#### Problem to work on
Leaving the pictures out, transcribe the records below exactly.

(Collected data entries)
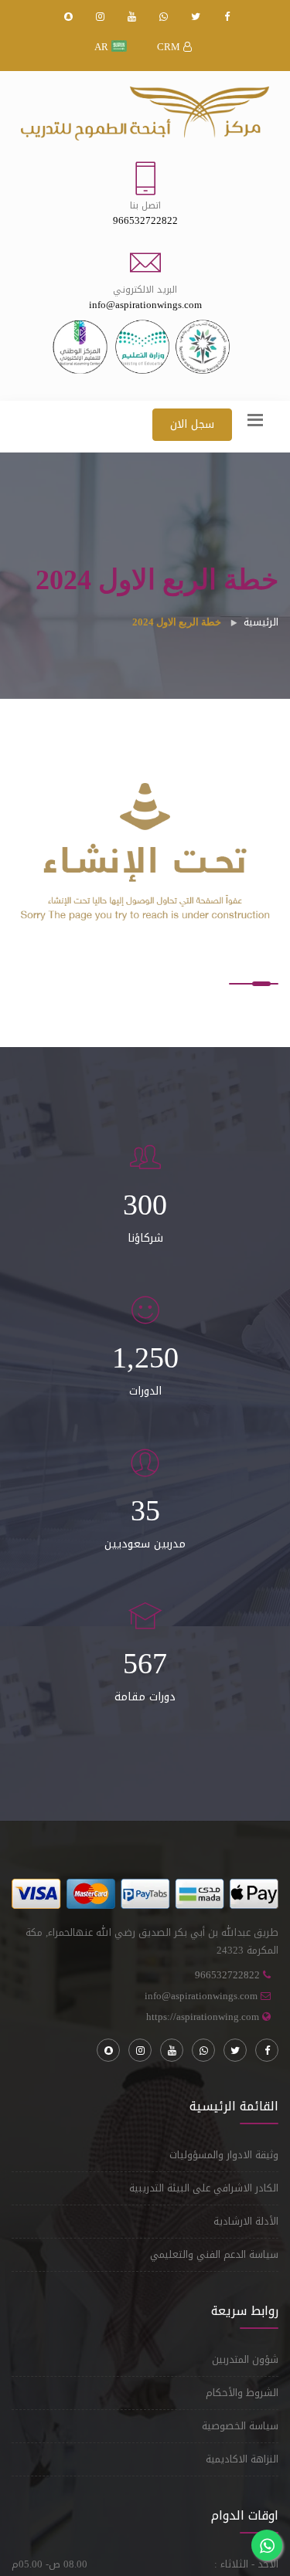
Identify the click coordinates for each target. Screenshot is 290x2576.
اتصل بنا (145, 205)
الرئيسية (261, 622)
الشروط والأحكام (242, 2392)
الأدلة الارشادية (245, 2221)
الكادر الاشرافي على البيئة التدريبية (203, 2188)
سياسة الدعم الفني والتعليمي (214, 2254)
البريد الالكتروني (145, 289)
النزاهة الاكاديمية (242, 2459)
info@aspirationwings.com (201, 1995)
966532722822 (227, 1975)
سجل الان (192, 424)
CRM (170, 46)
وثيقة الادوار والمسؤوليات (223, 2154)
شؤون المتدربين (245, 2359)
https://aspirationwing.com (202, 2016)
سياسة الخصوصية (240, 2425)
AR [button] (102, 46)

#### Answer to this exercise
Identify the click coordinates for each target. Screenshot is 290x2576.
اتصل بنا (145, 205)
الرئيسية (261, 622)
الشروط والأحكام (242, 2392)
الأدلة الارشادية (245, 2221)
الكادر الاشرافي على البيئة التدريبية (203, 2188)
سياسة الدعم الفني والتعليمي (214, 2254)
البريد الالكتروني (145, 289)
النزاهة الاكاديمية (242, 2459)
info@aspirationwings.com (201, 1995)
966532722822 (227, 1975)
سجل الان (192, 424)
CRM (170, 46)
وثيقة الادوار والمسؤوليات (223, 2154)
شؤون المتدربين (245, 2359)
https://aspirationwing.com (202, 2016)
سياسة الخصوصية (240, 2425)
AR [button] (102, 46)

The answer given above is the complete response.